Stored rows →
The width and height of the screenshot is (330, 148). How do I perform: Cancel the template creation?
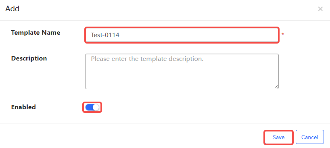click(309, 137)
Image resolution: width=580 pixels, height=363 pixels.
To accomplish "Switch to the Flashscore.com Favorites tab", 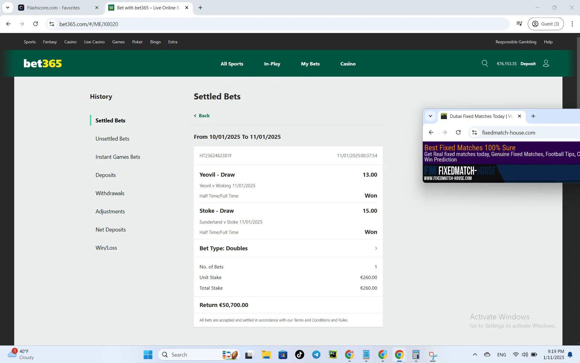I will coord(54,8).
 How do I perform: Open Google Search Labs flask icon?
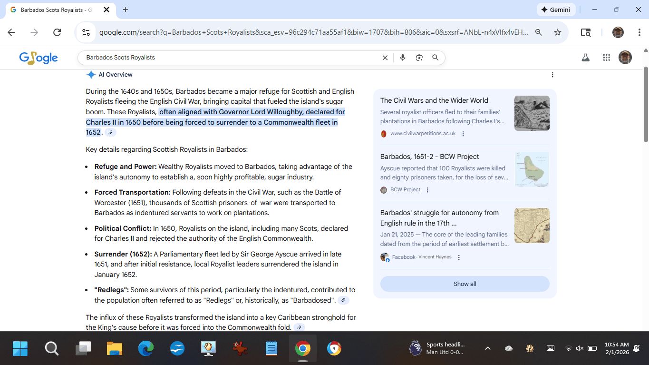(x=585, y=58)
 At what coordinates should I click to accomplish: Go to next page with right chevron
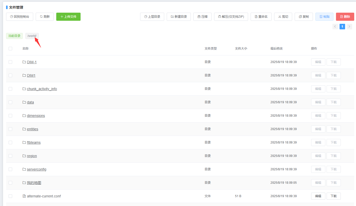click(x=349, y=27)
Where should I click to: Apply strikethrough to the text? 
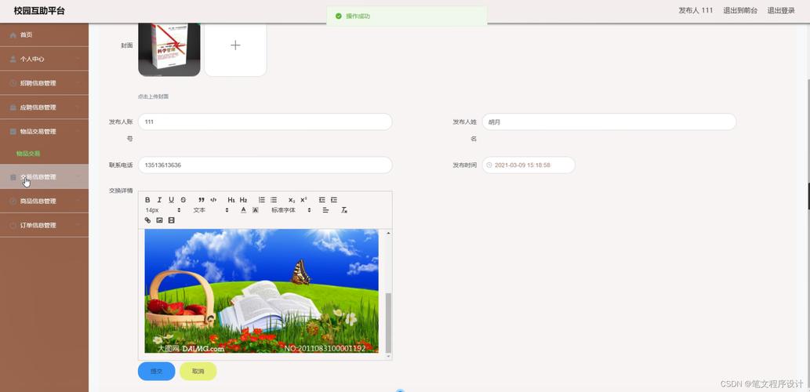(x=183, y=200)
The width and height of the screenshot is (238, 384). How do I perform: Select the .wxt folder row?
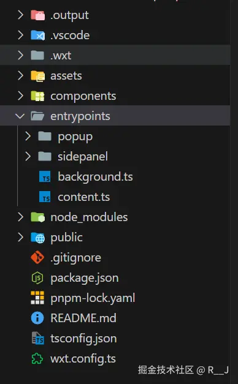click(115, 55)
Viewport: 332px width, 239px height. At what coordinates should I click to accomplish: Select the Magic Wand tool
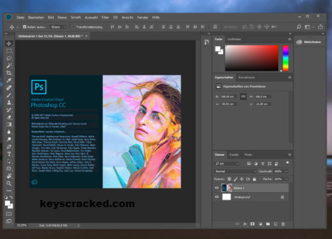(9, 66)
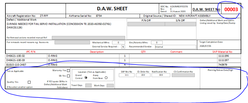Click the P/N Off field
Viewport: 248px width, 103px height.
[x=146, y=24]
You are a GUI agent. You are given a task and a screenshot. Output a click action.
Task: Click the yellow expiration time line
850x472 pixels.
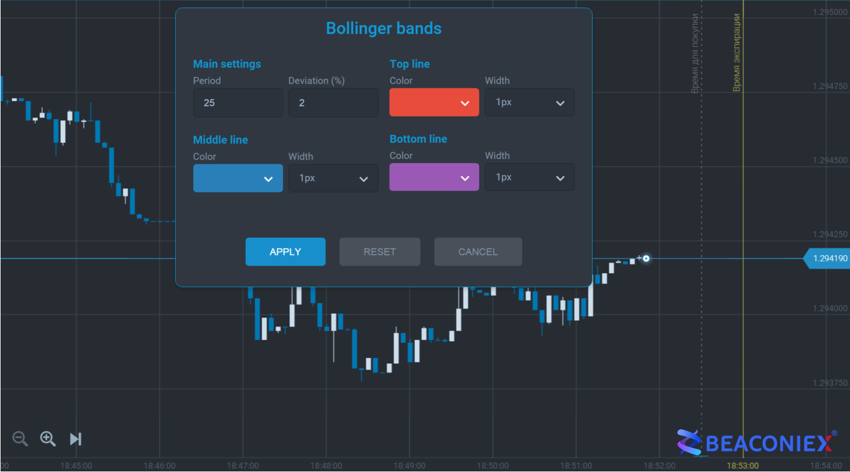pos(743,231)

==

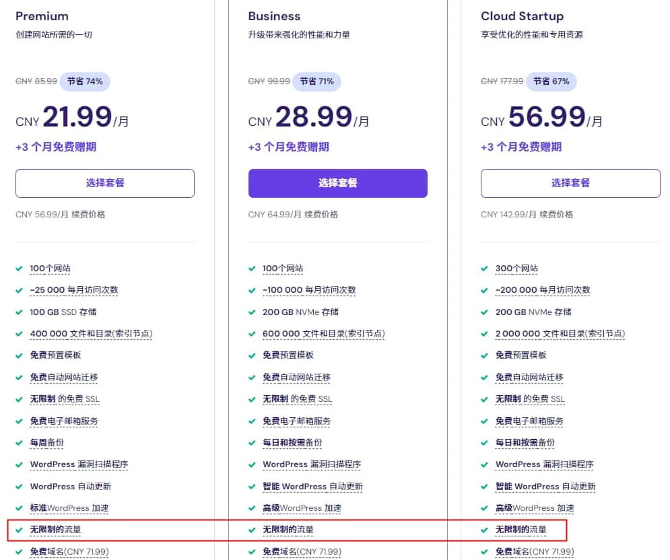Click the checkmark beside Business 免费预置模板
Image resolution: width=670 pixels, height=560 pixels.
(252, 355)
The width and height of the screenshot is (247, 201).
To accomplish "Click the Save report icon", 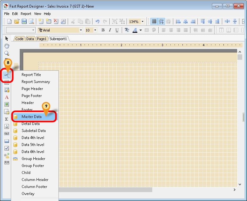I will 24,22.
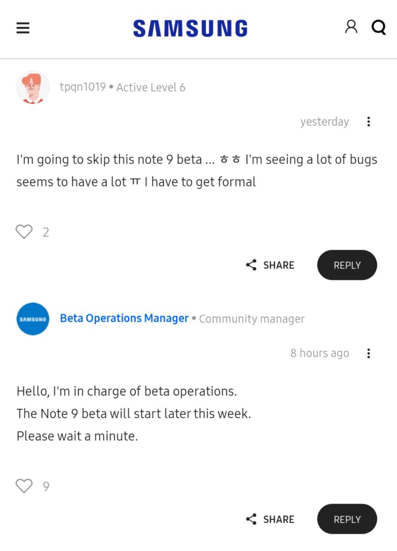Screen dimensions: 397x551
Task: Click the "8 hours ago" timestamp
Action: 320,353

Aim of the exercise →
Lay out the lines starting at the one containing "Where should I" and ending at the one containing "pos(743,231)" as a Markdown table with the columns No. and Line, skipping blank lines and leaving out the pictures.

Exercise response →
| No. | Line |
|---|---|
| 1 | Where should I click to: Apply strikethrough to the text?  |
| 2 | (x=183, y=200) |
| 3 | The width and height of the screenshot is (238, 384). How do I perform: Select the .wxt folder row? |
| 4 | click(115, 55) |
| 5 | Viewport: 332px width, 239px height. At what coordinates should I click to accomplish: Select the Magic Wand tool |
| 6 | (9, 66) |
| 7 | Click the P/N Off field |
| 8 | Viewport: 248px width, 103px height. |
| 9 | [x=146, y=24] |
| 10 | You are a GUI agent. You are given a task and a screenshot. Output a click action. |
| 11 | Task: Click the yellow expiration time line |
| 12 | 850x472 pixels. |
| 13 | pos(743,231) |